## TASK INSTRUCTIONS
Return the lines beginning at the one that contains "The height and" and running to the end of the records, exactly and with nothing else. Omit pictures.

## Dataset entries
-*-*-
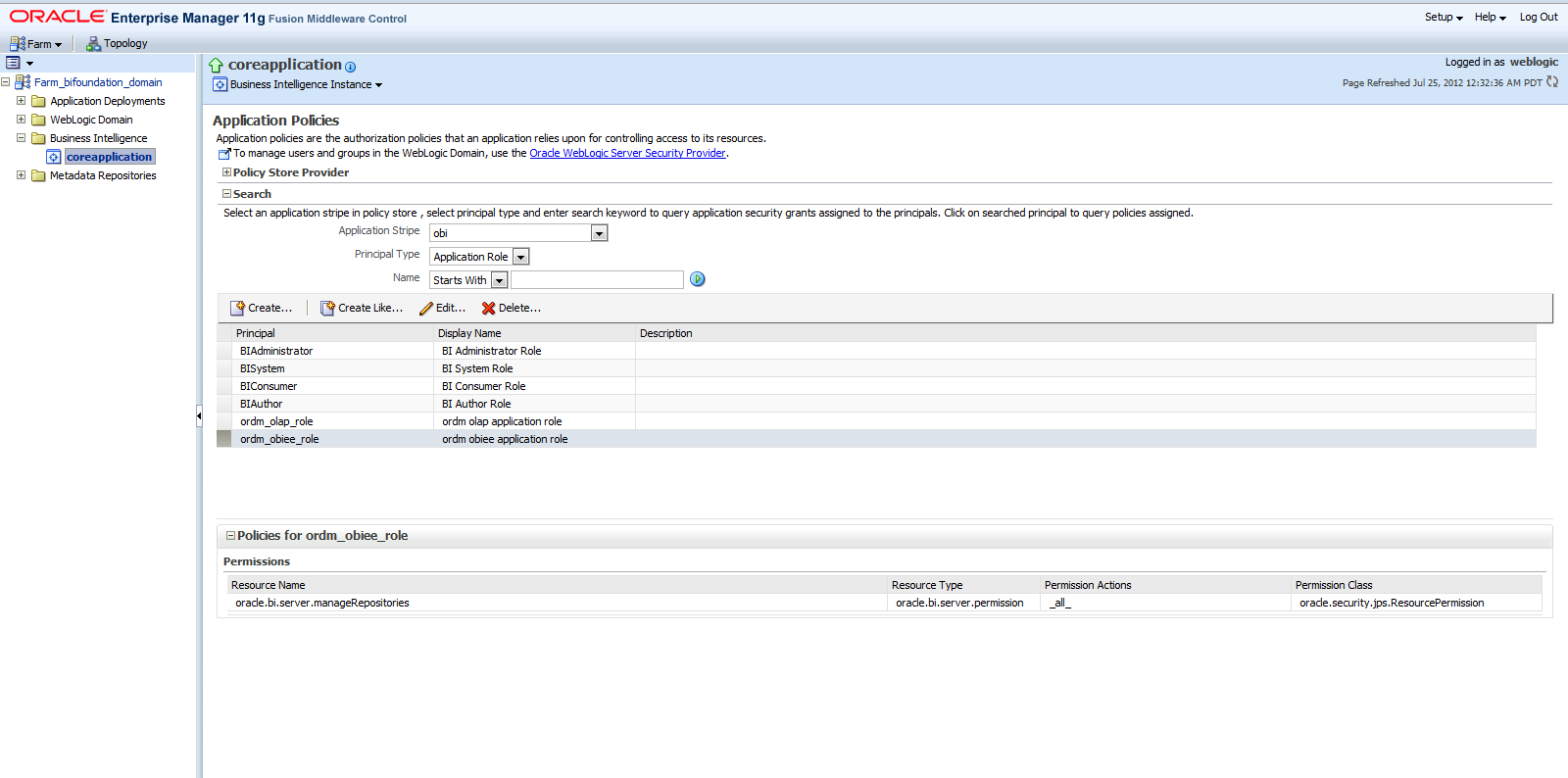Click the Create Like icon
Screen dimensions: 1568x778
pyautogui.click(x=327, y=309)
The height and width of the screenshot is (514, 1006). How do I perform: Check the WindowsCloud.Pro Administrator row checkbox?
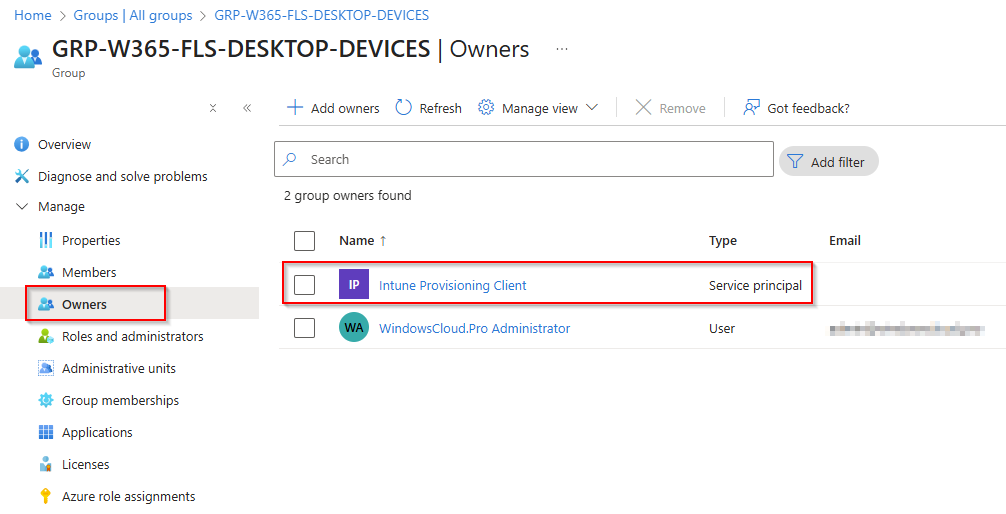pyautogui.click(x=305, y=327)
-*-*-
## RESPONSE TO THIS EXERCISE
The height and width of the screenshot is (514, 1006). How do I perform: Check the WindowsCloud.Pro Administrator row checkbox?
pyautogui.click(x=305, y=327)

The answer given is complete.